When students show signs of improved behavior, they may eventually be ‘‘faded’’ - first to wearing a smaller fanny pack equipped with a GED, and then to not receiving skin shocks at all.
Rewards for good behavior include sitting in massage chairs, favorite snacks or other foods, picking out CDs, DVDs or other prizes at a reward ‘‘store,’’ or playing in an arcade-like lounge with pool tables, video games and a popcorn machine.
‘‘We’re constantly being criticized for the use of aversives,’’ Israel said. ‘‘It’s really the responsible approach to make as powerful a reward program as you can, and then bring in the aversives when the rewards themselves are insufficient.’’

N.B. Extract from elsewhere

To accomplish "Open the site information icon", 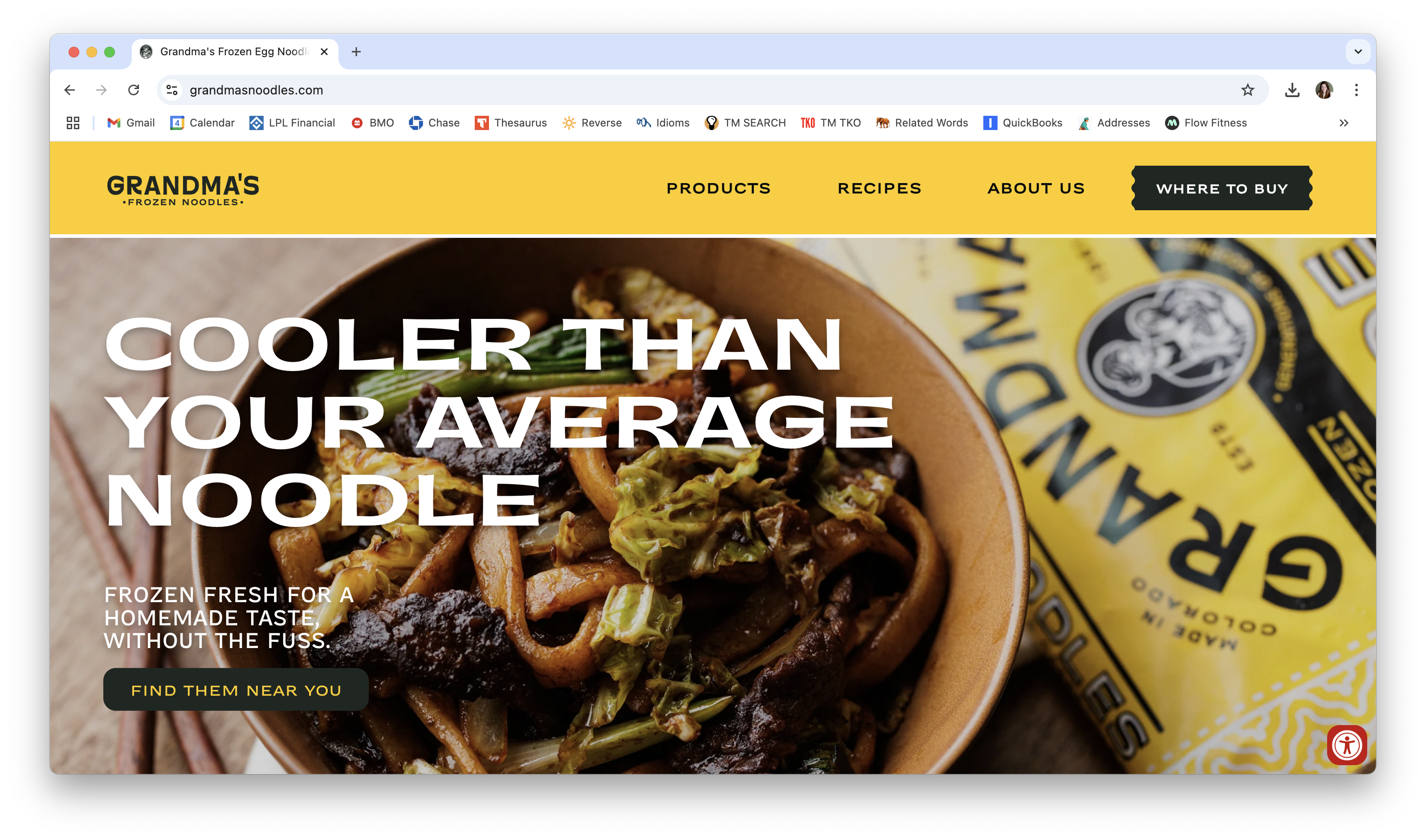I will [x=172, y=90].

Aversive therapy traces origin to Pavlov’s salivating dogs
It all started with Pavlov’s dogs. Russian psychologist Ivan Pavlov discovered through his experiments that by ringing a bell, he could condition his dogs to associate the bell’s sound with feeding time, and they would begin to salivate. The 1904 Nobel Prize winner opened up new branches of experimental psychology and the school of thought called behaviorism, or behavior modification.

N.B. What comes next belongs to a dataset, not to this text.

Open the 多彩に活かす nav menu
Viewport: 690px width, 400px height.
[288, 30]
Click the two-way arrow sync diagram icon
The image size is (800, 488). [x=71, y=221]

B.F. Skinner became a major proponent of behavior modification in the United States, using aversive therapy - rewards to encourage desirable behavior, and negative reinforcement to punish undesirable behavior - in animals and human beings. The Harvard-trained psychologist’s famous Skinner box demonstrated that rats could be taught to press levers to obtain food.

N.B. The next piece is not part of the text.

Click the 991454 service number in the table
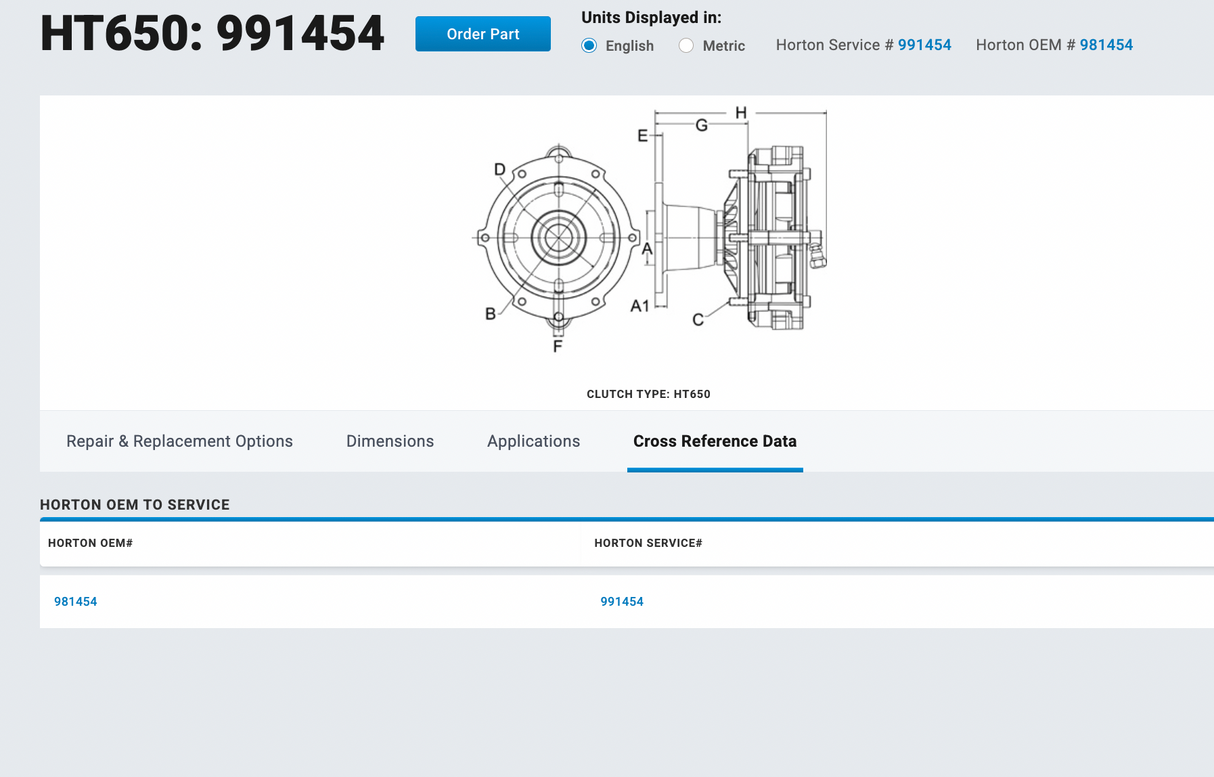This screenshot has height=777, width=1214. point(622,601)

Dr. Matthew Israel, who founded the Judge Rotenberg Education Center in 1971, did his doctoral thesis under Skinner at Harvard University. Strongly influenced by Skinner’s research into conditioned response, Israel maintains that skin-shock therapy has no lasting side effects, and is a proven method to teach positive behavior.
‘‘What we do is so much less intrusive than medications which can ruin your body for the rest of your life, or these time-wasting timeout procedures or emergency takedowns,’’ Israel said. ‘‘Sure it’s painful for two seconds, but there are no side effects to worry about.’’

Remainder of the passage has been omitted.